ME VOY P’AL PUEBLO
Al al lado firmante ayer le arrancó la primera sonrisa del día un niño que, acomodado en su sillita, le lanzó un saludo con su diminuta mano en plena calle de la Franja. “¿Le conoces?”, le preguntó su madre mientras devolvía el guiño.
Al al lado firmante le entró, así, a lo tonto, un ataque de nostalgia de su pueblo, en donde todo el mundo saluda a todo el mundo. Vaya por delante que mi pueblo no es mi pueblo. Que el al lado firmante es de ciudad. Pero es una verdad como la catedral de Burgos que uno es de donde pace.
Y para pacer, el pueblo. En el pueblo el pan sabe a pan, no a esa cosa que compras en el supermercado y que deja de ser comestible antes de que la hayas pagado en caja. Los huevos tienen la yema amarilla y el abono huele a mierda, que es a lo que tiene que oler el abono.
En mi pueblo ni se chatea, ni se tuitea. En mi pueblo se charla en la tasca, en la plaza o en el atrio de la iglesia. Mirándose a los ojos y dándose manotazos en la espalda. Que si mira como está el mundo, que si la Maruja se ha puesto tetas, que si hay que ver lo bien que se conserva el Piñeiro...
En mi pueblo no se discute por el nombre de las calles. La cuesta de la Chá es la cuesta de la Chá, y punto. El cartero no se equivoca porque no es el cartero. Es el Eusebio, el hijo de la Galana; sí, mujer... El rubio este fuertote, ¿te das cuenta?

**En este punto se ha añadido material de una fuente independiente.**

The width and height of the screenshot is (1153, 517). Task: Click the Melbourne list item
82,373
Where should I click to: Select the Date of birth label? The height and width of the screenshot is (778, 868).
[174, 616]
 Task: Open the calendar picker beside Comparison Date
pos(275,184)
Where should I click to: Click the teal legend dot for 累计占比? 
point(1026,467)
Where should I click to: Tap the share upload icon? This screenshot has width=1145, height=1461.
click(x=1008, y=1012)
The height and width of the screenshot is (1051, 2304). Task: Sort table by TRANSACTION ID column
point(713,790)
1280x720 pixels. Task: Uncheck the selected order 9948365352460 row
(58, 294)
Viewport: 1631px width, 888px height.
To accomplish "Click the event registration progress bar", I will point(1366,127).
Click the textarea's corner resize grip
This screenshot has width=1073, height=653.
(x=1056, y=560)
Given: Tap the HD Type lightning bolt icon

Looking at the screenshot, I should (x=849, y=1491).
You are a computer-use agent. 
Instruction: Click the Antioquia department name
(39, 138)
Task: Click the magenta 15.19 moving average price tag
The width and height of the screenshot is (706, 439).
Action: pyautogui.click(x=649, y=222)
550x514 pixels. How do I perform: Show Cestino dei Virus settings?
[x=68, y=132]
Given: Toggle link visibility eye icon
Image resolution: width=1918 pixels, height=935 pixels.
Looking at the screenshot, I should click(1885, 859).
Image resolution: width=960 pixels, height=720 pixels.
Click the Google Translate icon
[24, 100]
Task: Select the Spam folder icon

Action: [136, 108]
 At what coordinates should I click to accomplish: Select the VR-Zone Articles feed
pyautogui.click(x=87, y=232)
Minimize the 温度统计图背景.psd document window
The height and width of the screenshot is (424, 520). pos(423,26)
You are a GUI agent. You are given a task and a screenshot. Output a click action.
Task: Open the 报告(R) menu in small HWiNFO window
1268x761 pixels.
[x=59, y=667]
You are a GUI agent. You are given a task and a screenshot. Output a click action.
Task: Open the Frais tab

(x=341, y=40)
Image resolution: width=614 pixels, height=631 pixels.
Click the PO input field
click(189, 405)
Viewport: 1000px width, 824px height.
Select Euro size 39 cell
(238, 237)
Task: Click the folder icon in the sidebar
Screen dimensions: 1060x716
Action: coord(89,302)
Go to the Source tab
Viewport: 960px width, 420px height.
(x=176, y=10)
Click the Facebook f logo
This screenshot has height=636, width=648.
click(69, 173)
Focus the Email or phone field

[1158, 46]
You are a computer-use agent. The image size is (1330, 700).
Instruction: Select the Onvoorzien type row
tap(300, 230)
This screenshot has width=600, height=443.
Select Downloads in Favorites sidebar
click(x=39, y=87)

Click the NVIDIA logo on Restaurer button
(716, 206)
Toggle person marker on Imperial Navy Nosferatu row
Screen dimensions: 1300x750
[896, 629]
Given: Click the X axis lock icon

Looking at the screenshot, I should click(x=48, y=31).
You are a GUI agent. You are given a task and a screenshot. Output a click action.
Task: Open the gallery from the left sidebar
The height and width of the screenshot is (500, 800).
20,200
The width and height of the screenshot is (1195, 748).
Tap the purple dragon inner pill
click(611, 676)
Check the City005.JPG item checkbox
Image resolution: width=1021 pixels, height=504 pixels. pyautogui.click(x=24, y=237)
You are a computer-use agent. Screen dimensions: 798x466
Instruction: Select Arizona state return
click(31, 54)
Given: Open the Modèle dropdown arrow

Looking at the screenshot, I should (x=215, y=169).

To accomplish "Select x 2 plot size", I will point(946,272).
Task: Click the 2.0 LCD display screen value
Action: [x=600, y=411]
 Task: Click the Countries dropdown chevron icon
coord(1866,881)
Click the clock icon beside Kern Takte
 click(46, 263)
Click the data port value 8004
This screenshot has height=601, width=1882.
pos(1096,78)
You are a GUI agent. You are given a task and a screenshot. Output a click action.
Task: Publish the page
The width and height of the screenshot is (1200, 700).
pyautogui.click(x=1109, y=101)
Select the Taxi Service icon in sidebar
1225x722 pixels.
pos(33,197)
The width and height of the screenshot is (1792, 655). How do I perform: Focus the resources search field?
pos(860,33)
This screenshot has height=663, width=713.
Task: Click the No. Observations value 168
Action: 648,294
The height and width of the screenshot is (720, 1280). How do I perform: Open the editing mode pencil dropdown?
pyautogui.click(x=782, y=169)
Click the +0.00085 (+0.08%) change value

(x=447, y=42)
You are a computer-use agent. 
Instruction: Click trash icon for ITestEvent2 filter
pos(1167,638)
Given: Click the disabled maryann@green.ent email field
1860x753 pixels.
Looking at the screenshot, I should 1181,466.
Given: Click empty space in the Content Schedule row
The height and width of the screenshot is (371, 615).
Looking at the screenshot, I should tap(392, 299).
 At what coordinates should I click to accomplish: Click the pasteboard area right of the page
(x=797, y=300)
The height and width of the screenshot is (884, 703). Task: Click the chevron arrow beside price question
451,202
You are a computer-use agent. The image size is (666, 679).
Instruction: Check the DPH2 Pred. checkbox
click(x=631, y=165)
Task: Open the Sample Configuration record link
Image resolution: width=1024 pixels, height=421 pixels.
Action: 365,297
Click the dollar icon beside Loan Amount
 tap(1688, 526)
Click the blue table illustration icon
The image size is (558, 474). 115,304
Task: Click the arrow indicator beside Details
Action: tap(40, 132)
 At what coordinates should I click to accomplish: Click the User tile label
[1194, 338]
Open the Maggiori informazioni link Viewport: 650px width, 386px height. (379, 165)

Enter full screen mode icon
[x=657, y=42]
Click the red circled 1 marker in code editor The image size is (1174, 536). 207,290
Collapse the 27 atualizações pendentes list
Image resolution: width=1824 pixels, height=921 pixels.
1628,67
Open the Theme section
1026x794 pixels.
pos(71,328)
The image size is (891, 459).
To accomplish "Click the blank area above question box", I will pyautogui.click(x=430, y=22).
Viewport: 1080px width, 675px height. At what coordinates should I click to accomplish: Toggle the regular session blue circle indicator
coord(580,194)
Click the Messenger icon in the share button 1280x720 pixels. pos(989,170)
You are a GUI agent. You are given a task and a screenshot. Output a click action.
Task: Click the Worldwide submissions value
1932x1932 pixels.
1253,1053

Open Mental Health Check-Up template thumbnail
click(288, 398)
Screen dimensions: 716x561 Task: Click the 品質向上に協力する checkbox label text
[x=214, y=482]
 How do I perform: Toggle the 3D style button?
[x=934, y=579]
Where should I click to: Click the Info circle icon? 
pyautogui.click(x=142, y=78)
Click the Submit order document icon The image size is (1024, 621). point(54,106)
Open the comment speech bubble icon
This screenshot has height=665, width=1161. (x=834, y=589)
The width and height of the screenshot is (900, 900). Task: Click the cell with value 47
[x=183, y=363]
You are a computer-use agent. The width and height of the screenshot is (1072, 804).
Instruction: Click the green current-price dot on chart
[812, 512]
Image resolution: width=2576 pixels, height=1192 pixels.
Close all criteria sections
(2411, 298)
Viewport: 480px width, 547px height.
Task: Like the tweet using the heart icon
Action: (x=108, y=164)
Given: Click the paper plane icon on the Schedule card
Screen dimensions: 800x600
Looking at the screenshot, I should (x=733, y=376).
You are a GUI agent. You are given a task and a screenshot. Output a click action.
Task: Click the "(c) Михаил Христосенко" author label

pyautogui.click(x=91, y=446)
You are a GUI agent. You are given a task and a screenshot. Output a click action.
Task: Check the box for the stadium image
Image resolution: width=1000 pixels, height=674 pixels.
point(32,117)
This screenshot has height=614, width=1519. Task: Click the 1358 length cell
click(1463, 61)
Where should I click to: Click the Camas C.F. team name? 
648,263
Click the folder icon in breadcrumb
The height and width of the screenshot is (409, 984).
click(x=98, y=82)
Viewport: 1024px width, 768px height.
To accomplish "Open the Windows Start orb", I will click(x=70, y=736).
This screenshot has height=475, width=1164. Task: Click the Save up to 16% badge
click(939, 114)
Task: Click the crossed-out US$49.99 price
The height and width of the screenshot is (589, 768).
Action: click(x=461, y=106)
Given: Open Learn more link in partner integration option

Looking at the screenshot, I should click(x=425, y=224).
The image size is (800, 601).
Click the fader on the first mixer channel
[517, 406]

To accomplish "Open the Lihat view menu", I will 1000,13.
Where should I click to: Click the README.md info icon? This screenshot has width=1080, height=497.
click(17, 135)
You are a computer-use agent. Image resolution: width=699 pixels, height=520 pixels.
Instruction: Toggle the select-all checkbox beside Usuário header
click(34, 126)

En mi pueblo hay políticos. ¡Qué le vamos a hacer! Pero la última vez que hablé con uno fue con Moncho, el concejal de Obras. Se pasó a interesarse por la niña, que había metido el pie en un agujero de la pista de baloncesto y se había hecho un esguince. “Este viene para que no lo denuncies”, aseguraba el abuelo. En mi pueblo tampoco nos fiamos demasiado de los políticos. Ni siquiera del Moncho.
En mi pueblo no se paga por aparcar. No hay cámaras para vigilar a nadie. Puedes dejar la puerta abierta y las llaves puestas en el coche. Te despierta el gallo y no necesitas que la radio te amargue el día ya antes de que te tires de la cama.
En mi pueblo el verano comienza comiendo sardinas y se acaba arrancando moras de las zarzas. Y en medio hay fiestas. Las fiestas de mi pueblo –de todos los pueblos– son sagradas. En mi pueblo no hace falta pintar en la pared cosas como “festeja”, “diviértete”, “sonríe”, “canta”, “besa” o “abraza”. Pero si a alguien se le ocurriese pintarlas, a nadie le parecería de mal gusto.
Porque en mi pueblo se besa, se abraza, se festeja y se sonríe por naturaleza. Se troulea de toda la vida. Y a quien lo pasa mal se le echa una mano. Estamos jodidos. Lo sabemos y “achantamos”. No necesitamos que nadie nos lo recuerde entre aplausos.